FIREFIGHTERS are urging people to be careful in the countryside after tackling multiple heath fires this month.

The warning follows seven heathland fires in the Bournemouth and Poole area since the start of May.

Between Friday, May 18, and Tuesday, May 22, alone fire crews dealt with blazes at Turbary Common, Arne, and twice at St Catherine’s Hill near Christchurch.

Area manager for Dorset and Wiltshire Fire and Rescue Service (DWFRS), Craig Baker, said: “We would urge people to take real care when enjoying the sunshine in our beautiful countryside. If you do want a campfire or barbecue, please make sure that you’re in a safe area and that the ashes are fully extinguished and damped down before you leave.

“Large wildfires are, thankfully rare but, when they do occur, they take a great deal of resources to bring under control, which impacts the availability of appliances for property fires and other emergencies.

“The damage to local wildlife is also significant, often destroying ecosystems that have taken years to build up.”

The charity RSPB said a number of birds were killed in a heath fire at its Arne nature reserve on Monday, May 21.

The blaze took hold of land south of the Coombe Heath trails.

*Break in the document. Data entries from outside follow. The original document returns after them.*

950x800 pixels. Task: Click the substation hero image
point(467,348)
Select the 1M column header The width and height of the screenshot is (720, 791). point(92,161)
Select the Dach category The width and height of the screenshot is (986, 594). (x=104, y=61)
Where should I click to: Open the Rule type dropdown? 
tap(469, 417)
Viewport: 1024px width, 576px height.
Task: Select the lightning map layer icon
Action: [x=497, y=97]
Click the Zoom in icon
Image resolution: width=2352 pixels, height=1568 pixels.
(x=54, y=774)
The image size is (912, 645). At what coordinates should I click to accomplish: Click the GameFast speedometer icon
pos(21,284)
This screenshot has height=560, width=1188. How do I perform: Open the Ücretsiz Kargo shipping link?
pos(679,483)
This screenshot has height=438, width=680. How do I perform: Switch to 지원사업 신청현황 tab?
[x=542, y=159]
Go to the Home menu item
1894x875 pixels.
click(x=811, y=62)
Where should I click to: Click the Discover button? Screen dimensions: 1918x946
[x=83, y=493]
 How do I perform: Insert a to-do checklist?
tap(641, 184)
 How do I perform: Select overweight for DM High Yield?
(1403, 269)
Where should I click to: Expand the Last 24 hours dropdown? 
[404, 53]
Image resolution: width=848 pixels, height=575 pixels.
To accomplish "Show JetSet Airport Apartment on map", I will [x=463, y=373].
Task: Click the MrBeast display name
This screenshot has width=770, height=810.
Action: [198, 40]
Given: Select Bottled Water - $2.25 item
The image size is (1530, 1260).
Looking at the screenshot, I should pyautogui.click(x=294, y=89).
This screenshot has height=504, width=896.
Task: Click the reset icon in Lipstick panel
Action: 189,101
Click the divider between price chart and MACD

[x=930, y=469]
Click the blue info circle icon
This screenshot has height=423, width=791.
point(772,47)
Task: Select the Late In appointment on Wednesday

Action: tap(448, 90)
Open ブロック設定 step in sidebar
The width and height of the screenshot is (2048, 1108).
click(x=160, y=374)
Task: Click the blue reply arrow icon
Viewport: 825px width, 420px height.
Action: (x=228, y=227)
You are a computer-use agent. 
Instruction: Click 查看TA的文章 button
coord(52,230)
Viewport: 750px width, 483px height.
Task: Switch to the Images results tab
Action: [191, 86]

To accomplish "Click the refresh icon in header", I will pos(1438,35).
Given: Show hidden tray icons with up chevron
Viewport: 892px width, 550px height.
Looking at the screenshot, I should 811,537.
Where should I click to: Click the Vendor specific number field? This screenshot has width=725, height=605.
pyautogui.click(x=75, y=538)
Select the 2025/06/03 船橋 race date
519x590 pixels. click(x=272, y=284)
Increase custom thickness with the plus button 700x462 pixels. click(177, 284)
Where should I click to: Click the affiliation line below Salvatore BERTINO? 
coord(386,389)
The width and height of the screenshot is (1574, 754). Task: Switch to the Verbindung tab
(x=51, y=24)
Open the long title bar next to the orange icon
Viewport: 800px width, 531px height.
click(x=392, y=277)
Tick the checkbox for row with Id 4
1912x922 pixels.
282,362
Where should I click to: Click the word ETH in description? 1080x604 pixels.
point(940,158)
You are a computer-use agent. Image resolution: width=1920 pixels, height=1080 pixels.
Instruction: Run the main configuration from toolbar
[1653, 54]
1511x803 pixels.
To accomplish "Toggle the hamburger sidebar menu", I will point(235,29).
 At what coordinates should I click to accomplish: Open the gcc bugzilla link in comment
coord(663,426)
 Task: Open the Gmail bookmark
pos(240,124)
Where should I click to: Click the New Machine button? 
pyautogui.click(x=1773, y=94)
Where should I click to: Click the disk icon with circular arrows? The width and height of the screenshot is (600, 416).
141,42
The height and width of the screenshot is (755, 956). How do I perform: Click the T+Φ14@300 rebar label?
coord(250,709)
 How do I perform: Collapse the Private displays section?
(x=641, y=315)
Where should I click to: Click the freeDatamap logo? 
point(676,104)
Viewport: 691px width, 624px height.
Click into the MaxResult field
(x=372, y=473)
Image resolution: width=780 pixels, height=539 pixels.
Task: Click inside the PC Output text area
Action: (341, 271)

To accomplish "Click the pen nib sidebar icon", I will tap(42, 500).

Following the incident, RSPB Arne wrote on Twitter: “It could’ve been catastrophic. Luckily, @DWFire’s response was brill, but there were still bird casualties.”

The charity reminds people to stick to trails and be aware of the fire risk on flammable heathlands.

Fire crews had to tackle two heath fires in two days at St Catherine’s Hill near Christchurch. The area has suffered some devastating blazes in recent years.

DWFRS is advising people to avoid open fires in the countryside to reduce the risk of a heath fire. If a fire is necessary, make sure that it is in a designated safe area.

Also, never park across gateways – these must be kept clear along roads to allow emergency access. Put out cigarettes and other smoking materials properly before leaving a vehicle, and do not throw cigarette butts out of vehicles.

The service is also urging people not to leave bottles or glass in woodlands as sunlight shining through the glass can spark a fire.

Anyone who sees a fire in the countryside is urged to report it immediately by calling 999. People are warned not to try to tackle a fire themselves as, usually, they cannot be extinguished with a bucket of water.